Currently, only Latin texts that are available from either Perseus or the Latin Library are available.
Credit to the CLTK and Luke Hollis/Archimedes Digital for the Open Words code that I used to make this project.
Also thanks to Perseus and the Latin Library for use of their texts, including the Lewis & Short dictioanry.
The program requires the CLTK and Open Words. The virtual environment that I used to create the program is included in the venv folder in this repo. To enable the environment, create a directory and clone the repo. Then run python3 -m venv dir/pharr_format/venv
. You can use any Python environment compatible with CLTK (Python 3.7+)
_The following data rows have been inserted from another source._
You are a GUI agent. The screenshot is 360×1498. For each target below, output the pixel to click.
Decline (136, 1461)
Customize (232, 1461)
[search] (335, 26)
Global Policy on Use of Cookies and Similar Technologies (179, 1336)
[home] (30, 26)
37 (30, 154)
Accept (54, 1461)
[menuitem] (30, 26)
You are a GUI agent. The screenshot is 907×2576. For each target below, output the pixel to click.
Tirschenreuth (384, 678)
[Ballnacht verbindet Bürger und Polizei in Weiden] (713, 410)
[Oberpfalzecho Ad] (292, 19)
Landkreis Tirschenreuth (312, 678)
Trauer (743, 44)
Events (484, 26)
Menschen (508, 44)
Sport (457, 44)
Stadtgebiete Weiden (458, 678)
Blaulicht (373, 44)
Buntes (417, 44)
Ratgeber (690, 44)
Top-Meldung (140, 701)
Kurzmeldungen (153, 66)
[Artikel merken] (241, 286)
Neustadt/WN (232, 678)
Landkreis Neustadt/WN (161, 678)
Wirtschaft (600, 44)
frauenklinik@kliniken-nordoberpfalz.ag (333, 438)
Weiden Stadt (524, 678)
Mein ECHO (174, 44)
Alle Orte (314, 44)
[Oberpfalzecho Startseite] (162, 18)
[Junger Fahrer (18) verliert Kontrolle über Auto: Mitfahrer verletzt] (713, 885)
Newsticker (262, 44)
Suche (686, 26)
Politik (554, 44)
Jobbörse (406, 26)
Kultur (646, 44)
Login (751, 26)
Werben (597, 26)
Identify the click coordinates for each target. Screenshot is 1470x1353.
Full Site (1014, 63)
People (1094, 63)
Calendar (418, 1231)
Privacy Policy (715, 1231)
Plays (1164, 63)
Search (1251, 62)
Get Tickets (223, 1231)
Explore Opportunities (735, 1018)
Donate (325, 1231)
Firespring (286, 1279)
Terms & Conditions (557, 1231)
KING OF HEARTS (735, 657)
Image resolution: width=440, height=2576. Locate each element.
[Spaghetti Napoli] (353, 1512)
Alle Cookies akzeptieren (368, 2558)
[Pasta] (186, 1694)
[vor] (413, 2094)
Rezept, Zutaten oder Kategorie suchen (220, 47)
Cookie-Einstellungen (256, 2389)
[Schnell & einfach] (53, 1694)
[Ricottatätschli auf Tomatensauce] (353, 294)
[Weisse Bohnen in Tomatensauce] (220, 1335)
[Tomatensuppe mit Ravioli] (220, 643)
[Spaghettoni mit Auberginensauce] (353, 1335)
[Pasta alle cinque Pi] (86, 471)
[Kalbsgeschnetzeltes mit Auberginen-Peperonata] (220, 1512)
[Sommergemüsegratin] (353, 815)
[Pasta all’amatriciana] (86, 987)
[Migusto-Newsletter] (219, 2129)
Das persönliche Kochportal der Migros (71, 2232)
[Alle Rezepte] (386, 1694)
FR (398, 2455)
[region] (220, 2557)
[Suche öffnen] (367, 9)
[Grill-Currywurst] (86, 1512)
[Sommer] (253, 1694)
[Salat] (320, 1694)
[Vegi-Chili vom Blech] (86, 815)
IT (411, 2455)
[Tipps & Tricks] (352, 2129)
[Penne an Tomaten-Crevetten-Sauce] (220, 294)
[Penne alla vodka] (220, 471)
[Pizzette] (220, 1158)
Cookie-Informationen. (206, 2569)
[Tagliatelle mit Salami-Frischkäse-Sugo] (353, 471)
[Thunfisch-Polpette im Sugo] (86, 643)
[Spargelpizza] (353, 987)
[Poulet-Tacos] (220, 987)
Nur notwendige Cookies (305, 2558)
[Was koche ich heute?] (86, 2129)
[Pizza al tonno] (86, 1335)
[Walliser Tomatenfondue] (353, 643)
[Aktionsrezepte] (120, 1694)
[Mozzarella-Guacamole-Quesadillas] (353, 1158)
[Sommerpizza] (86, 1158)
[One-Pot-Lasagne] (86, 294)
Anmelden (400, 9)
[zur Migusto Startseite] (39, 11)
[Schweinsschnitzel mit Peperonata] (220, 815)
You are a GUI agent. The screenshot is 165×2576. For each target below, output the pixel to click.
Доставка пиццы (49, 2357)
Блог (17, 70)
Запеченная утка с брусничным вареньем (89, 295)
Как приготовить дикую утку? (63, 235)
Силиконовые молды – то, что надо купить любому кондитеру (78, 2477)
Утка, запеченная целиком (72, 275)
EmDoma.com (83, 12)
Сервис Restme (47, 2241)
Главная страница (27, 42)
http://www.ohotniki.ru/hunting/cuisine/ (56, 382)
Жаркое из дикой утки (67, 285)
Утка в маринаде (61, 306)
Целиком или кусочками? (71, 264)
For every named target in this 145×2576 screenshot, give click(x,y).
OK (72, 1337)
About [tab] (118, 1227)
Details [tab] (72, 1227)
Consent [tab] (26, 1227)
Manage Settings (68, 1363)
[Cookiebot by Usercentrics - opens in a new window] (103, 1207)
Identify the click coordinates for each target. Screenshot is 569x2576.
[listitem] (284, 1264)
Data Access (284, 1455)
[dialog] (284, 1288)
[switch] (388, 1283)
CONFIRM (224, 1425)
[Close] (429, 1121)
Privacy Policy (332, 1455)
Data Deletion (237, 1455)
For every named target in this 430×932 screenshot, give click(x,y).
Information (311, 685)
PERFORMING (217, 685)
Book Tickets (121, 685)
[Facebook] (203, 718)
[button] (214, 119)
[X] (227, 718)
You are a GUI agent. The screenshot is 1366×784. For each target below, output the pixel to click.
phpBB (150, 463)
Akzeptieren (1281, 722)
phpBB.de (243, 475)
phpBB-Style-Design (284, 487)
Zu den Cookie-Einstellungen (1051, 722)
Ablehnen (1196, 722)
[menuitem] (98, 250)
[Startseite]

Clone the two required repos into a project folder and add steadman.py. Users will have to unzip the dictionary file in the lexica
folder.
Operation is relatively simple:
# instantiate class
steadman = steadman.PharrBuilder('latin_text_latin_library') # or 'latin_text_perseus'
cat = steadman.catalog
cat[cat['author'].str.contains('vergil')] # look at available texts by Vergil
text = 'vergil/aen6.txt' # I use the CLTK file system to grab the texts, so the `source` column of the catalog is required
steadman.get_texts(text)
steadman.create_document(title = 'vergil_aeneid_6_.docx', output_format='poetry')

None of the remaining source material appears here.